Christopher is not supported by any one project grant, this gives him the flexibility to work within many areas. Recently he has worked in such varied areas as MidIR photonic crystals, On-chip quantum optics, terahertz generation, and all-silicon light emission. Christopher's other duties include the upkeep of the research group's website, general purchasing for the group, the running of both the group's cleanroom facility and photonics laboratories, the chairing of group activities such as our bi-monthly journal club and group meetings.
Donato graduated from Politecnico di Bari (Italy) with a MSc degree in Electronic Engineering in 2013 with an internship at the Microphotonics and Photonic Crystals Group at University of St. Andrews (Scotland) under the supervision of Prof. Thomas Krauss.
In January 2014 he started his PhD in the Optoelectronics Laboratory of Politecnico di Bari. His PhD research concerned the design and fabrication of an optofluidic system for optical trapping of sub-micrometer particles.
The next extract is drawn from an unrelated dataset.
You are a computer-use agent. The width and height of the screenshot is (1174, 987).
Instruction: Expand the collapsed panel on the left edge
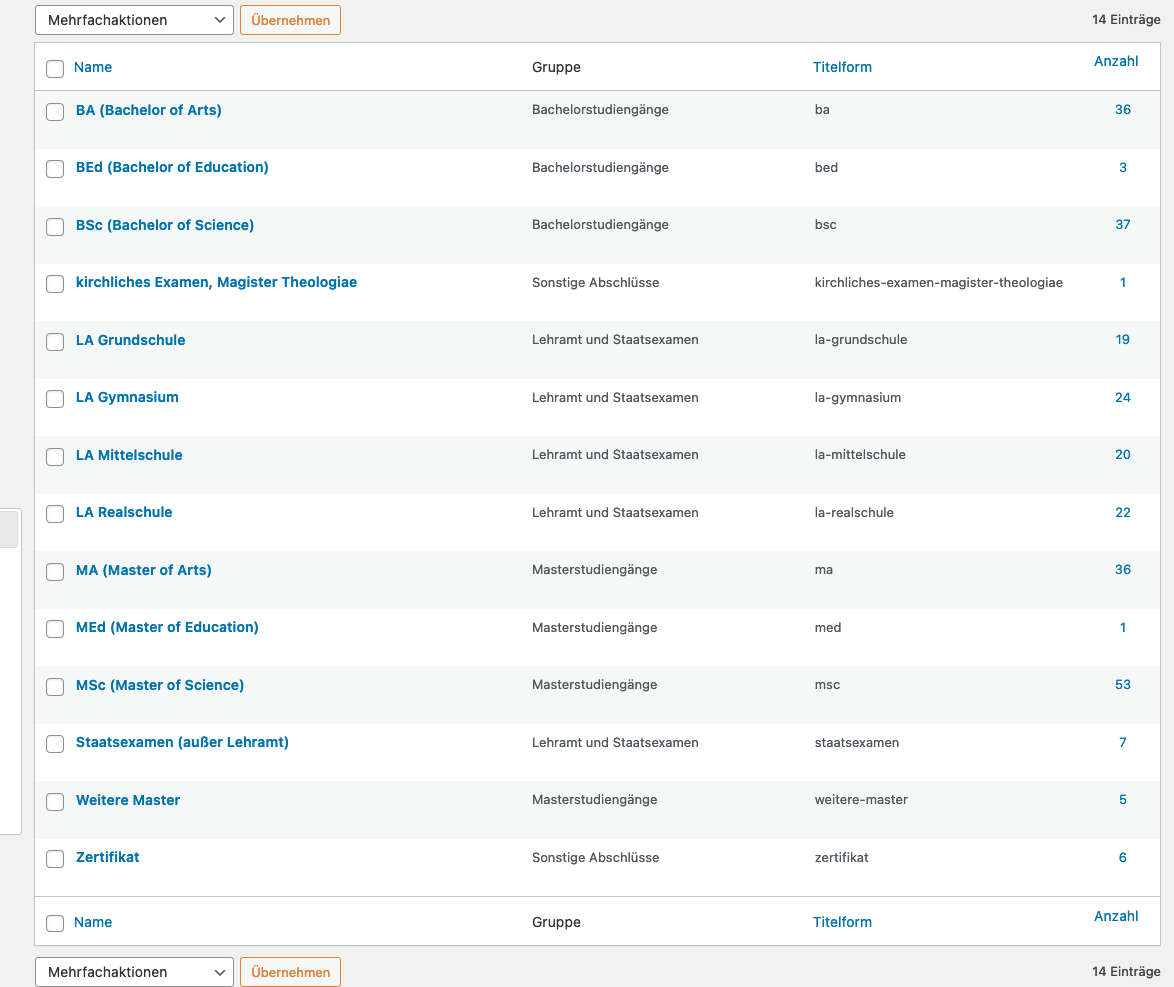[x=9, y=527]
In 2015 and 2016 he spent most of his PhD as a visitor in the Photonics group at York University for his experimental activities.
In January 2017, Donato joined the group as a research assistant involved in the project “Challenging the Limits of Photonics: Structured Light” funded by EPSRC. His activities concern the study and fabrication of an optical system for the control and manipulation of nanoparticles in air using optically-based techniques.
Donato’s research interests are in the field of silicon photonics, focusing on configurations and techniques proposed for the optimization of light-matter interaction with integrated photonic devices. His background is mainly concerned in the study and fabrication of photonic crystals and plasmonic nanoantennas.
Giampaolo was born in Siracusa, Sicily, Italy. He received a BSc (2013) in Physics from University of Catania, and is now studying for his Masters Degree in Physics, with a focus on Condensed Matter Physics and Nanotechnology. He is also enrolled at the Scuola Superiore di Catania, an institute within the university which offers high-level education beyond the standard college programs, an interdisciplinary environment and full scholarships to a limited number of students upon fulfillment of rigorous requirements. He is currently a visiting student within the Photonics group at University of York, working on his MSc thesis. The project is focused on the realization and characterization of a novel photonic crystal designed silicon bolometer in the near IR spectral window.
Giampaolo will start his PhD in the Photonics group in January 2016, working in the field of Biophotonics.
Lewis studied physics at the University of York, graduating in July 2015 with a MPhys degree. During his final year he worked in the Photonics group on a project to optimise Reactive Ion Etching for photonic devices. Since then he has worked with our bespoke Pulsed DC Magnetron sputtering system with an emphasis on reactively sputtered thin films. Lewis started his PhD in October 2015 within the Photonics group working on light emission from photonic crystals for the EPSRC Project “Seamless Integration of Functional Materials for Advanced Photonics (SeaMatics)”.